A hole-transporting layer 44 and an organic luminescent layer 46 are formed on the hole injection layer 42 in this order, keeping contact with the side surface of the common bank layer 14. Existing materials can be widely used for those layers 44 and 46.

ADS259BE (brand name; American Dye Source Corp.) is an example of the materials for forming the hole-transporting layer 44, which is described as following chemical formula 1. For the materials for forming the organic luminescent layer 46, ADS109GE (brand name; American Dye Source Corp.) is an example of the macromolecular materials emitting light of green, which is described as following chemical formula 2; ADS111RE (brand name; American Dye Source Corp.) is an example of the macromolecular materials emitting light of red, which is described as following chemical formula 3; and ADS136BE (brand name; American Dye Source Corp.) is an example of the macromolecular materials emitting light of blue, which is described as following chemical formula 4.

A metal-containing layer covering entire surface including an upper surface and a side surface of the common bank layer 14 is formed on the organic luminescent layer 46. The metal-containing layer 52 is formed by vacuum deposition with metal salt of alkali metal or alkali earth metal (a first metal material) with a work function of 2.9 eV or lower. Examples of the first metal material are Li, Cs, Ca, Sr, and Ba. In the present embodiment, a thin layer including Cs is formed by vacuum deposition of Cs₂CO₃, carbonate of Cs, to be the metal-containing layer 52. Vacuum deposition is conducted with a deposition apparatus of resistance heating type at a pressure of the order of 10⁻⁵ Pa and a deposition rate of 0.5 Å/sec.

Herein, “a layer including Cs” means that the layer includes at least an elemental metal of Cs, which can form Cs salt. The metal-containing layer 52 may include metal salt of deposition material. According to another experiment conducted in advance, the inventor of the invention indirectly confirmed that a vacuum deposition layer is composed of not only Cs salt, but also an elemental metal of Cs.

When laminated layers in which a layer of Al is deposited on a deposition layer that is formed using deposition source of Cs₂CO₃ is exposed in atmosphere, Al uncommonly reacts and foams, so that unevenness occurs in surface. If Cs₂CO₃ alone is formed in the deposition layer, considerable change will not occur in the laminated Al layer. This is probably because that the deposition layer includes elemental metal of Cs, and when the deposition layer was exposed to atmosphere, elemental metal of Cs in the layer was oxidized and absorbed moisture in atmosphere.

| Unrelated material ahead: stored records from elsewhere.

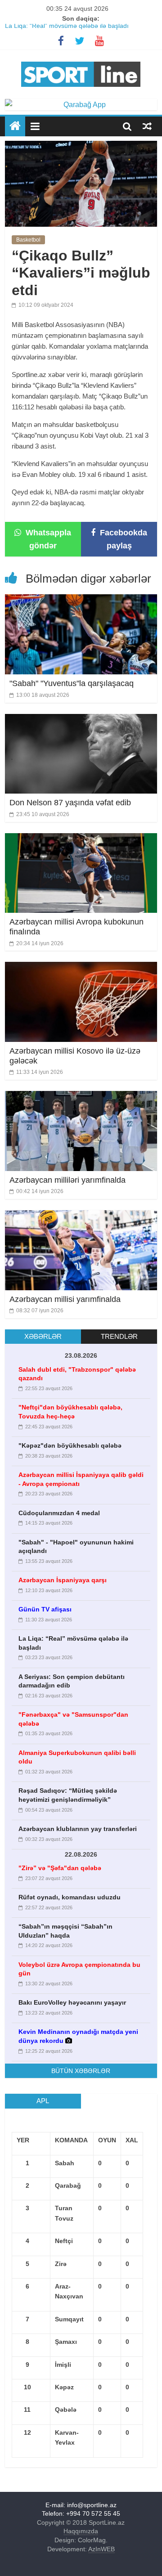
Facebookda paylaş (122, 539)
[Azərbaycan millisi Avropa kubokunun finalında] (81, 839)
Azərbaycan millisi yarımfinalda (65, 1299)
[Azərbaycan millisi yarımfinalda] (81, 1216)
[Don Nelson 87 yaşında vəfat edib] (81, 719)
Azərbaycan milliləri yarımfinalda (67, 1180)
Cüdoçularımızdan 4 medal (59, 1513)
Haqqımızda (80, 2531)
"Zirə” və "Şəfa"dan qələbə (59, 1867)
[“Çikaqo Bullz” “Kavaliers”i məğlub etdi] (81, 146)
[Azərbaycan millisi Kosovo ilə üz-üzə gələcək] (81, 967)
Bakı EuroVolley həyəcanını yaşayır (72, 2002)
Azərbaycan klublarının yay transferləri (77, 1828)
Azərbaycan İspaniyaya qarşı (62, 1580)
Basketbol (28, 240)
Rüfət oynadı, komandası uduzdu (69, 1897)
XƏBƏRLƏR (43, 1336)
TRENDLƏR (119, 1336)
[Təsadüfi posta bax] (147, 126)
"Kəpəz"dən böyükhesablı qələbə (70, 1445)
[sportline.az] (80, 59)
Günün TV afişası (45, 1609)
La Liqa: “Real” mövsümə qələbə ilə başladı (67, 28)
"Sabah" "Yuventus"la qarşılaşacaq (71, 683)
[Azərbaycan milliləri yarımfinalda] (81, 1096)
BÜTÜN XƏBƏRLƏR (80, 2070)
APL (42, 2101)
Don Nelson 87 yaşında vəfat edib (70, 802)
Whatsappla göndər (47, 539)
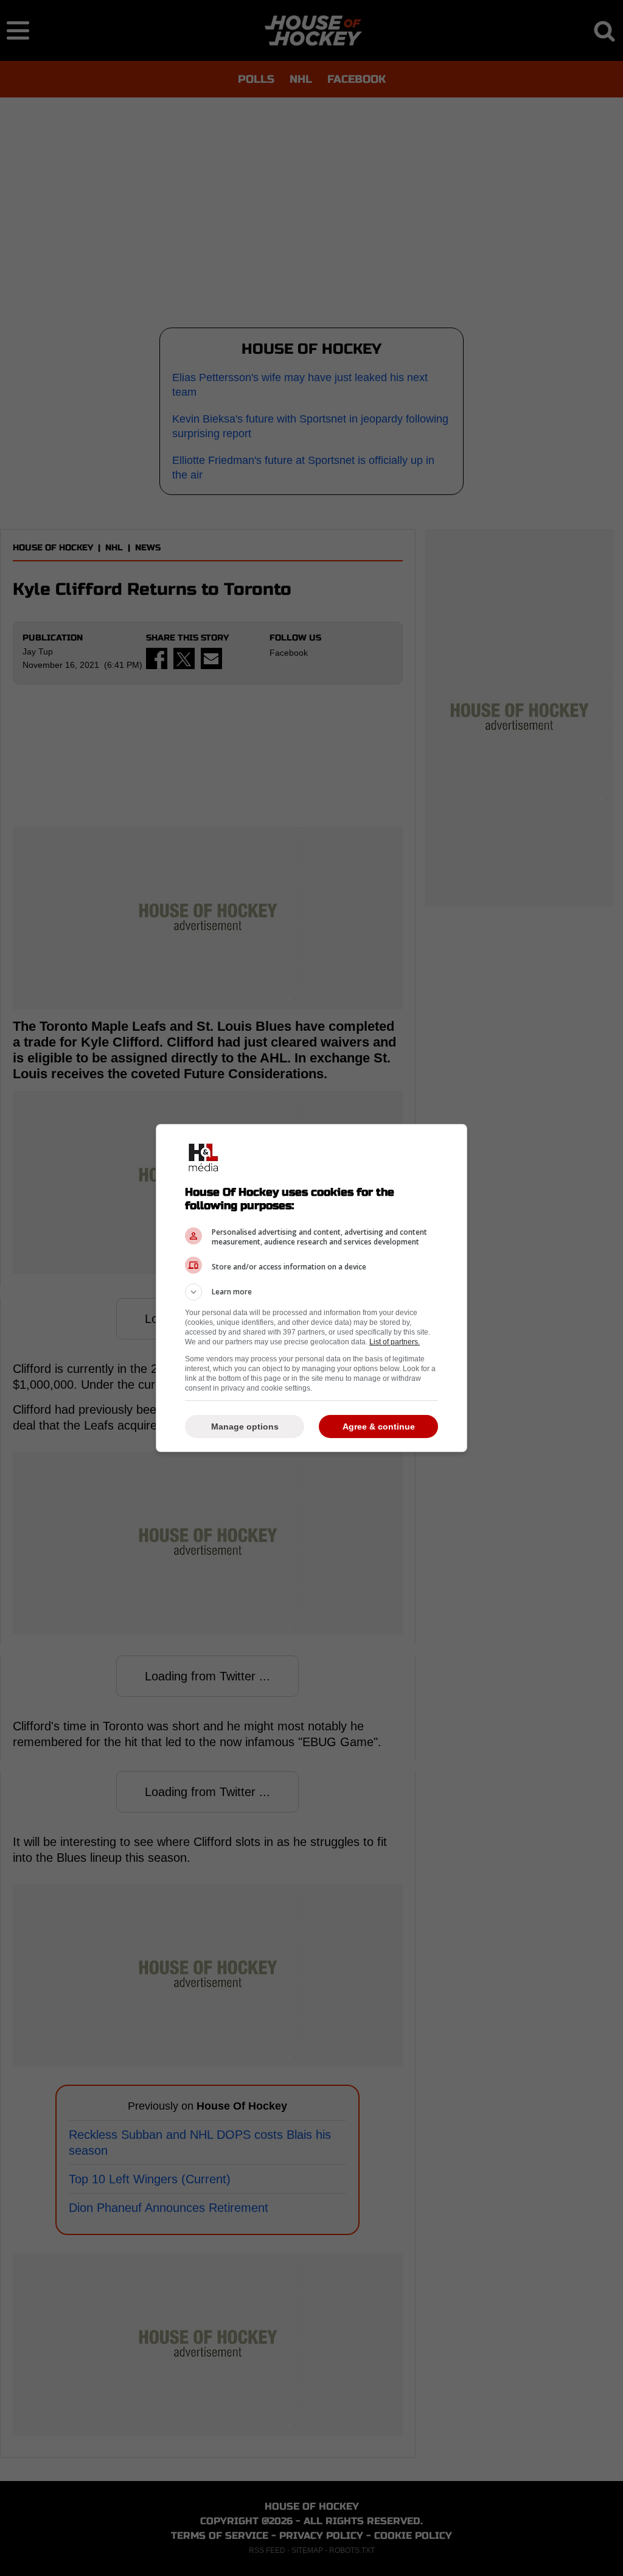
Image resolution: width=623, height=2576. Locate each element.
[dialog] (311, 1288)
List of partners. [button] (394, 1342)
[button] (311, 1291)
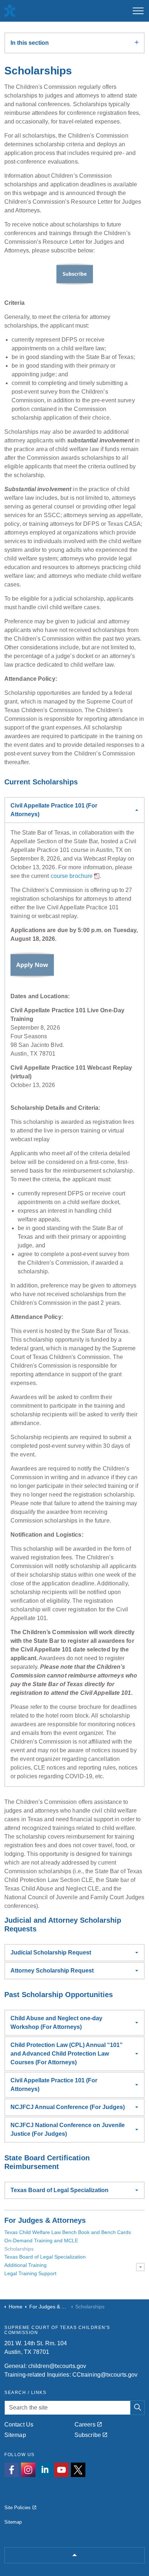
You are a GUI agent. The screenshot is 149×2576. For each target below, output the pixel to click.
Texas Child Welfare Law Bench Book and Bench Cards (67, 2232)
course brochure (72, 876)
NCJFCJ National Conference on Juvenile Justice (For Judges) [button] (67, 2129)
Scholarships (19, 2249)
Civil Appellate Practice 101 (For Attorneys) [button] (53, 809)
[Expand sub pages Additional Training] (140, 2267)
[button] (137, 2407)
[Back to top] (74, 2555)
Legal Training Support (30, 2273)
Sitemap (15, 2435)
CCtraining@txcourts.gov (104, 2375)
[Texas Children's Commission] (9, 11)
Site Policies (17, 2507)
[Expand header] (138, 11)
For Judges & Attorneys (45, 2220)
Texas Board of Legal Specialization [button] (59, 2190)
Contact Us (18, 2424)
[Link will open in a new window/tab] (11, 2470)
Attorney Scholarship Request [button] (52, 1970)
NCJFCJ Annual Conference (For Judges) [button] (67, 2107)
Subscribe (87, 2435)
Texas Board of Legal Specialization (45, 2257)
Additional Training (25, 2265)
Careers (84, 2424)
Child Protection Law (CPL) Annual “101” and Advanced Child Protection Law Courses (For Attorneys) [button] (66, 2053)
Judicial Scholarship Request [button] (50, 1952)
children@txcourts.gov (57, 2366)
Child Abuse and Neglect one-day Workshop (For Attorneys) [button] (56, 2022)
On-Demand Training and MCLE (41, 2240)
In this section (29, 43)
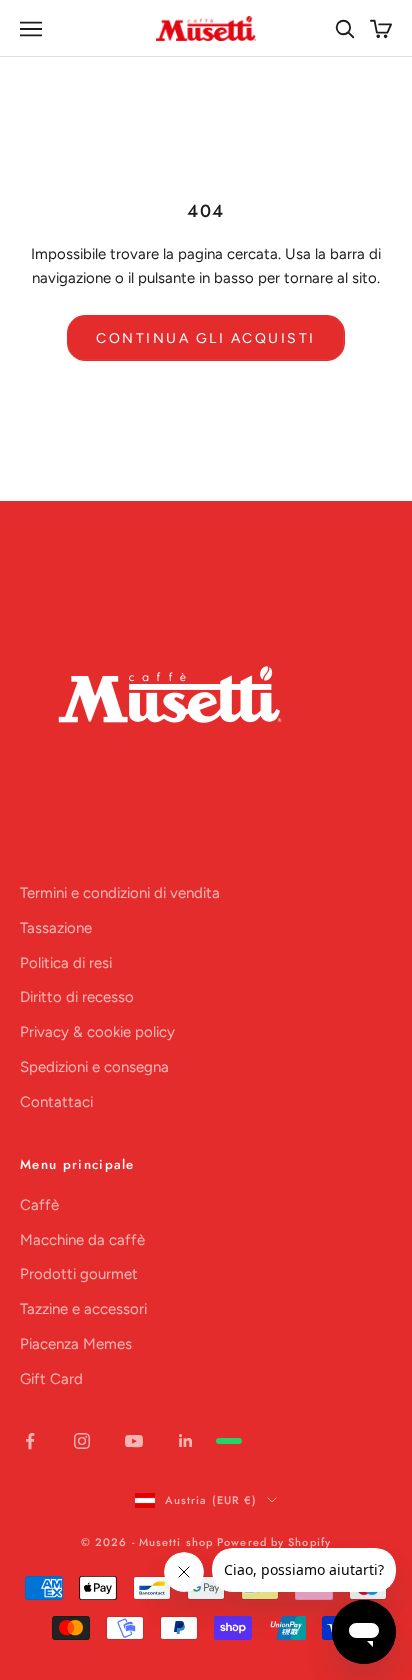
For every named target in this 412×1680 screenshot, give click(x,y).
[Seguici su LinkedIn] (186, 1441)
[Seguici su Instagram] (82, 1441)
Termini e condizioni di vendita (120, 893)
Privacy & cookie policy (97, 1032)
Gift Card (51, 1379)
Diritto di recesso (77, 997)
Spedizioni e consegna (94, 1067)
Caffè (39, 1205)
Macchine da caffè (82, 1240)
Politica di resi (66, 963)
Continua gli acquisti (206, 338)
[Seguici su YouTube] (134, 1441)
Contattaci (56, 1102)
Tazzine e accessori (83, 1309)
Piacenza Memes (76, 1344)
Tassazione (56, 928)
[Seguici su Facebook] (30, 1441)
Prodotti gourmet (79, 1274)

Accordingly, metal-containing layer 52 of the embodiment formed by deposition is the layer including Cs as an elemental substance.

In general, since the elemental metal of Cs has high reactivity and low melting point (28.5° C.), it easily deteriorates and melts. For this reason, the elemental metal of Cs is difficult to handle, and it is hard to form a layer including elemental metal of Cs. In the present embodiment, however, a metal salt that is stable and easy to handle in atmosphere is used as a starting material. Therefore, a layer including the elemental metal of Cs can be easily formed. Other examples of the deposition materials for the metal-containing layer 52 are sulfate, nitrate, metallic salt of inorganic acid series such as metal halide and the like, and metallic salt of organic acid series.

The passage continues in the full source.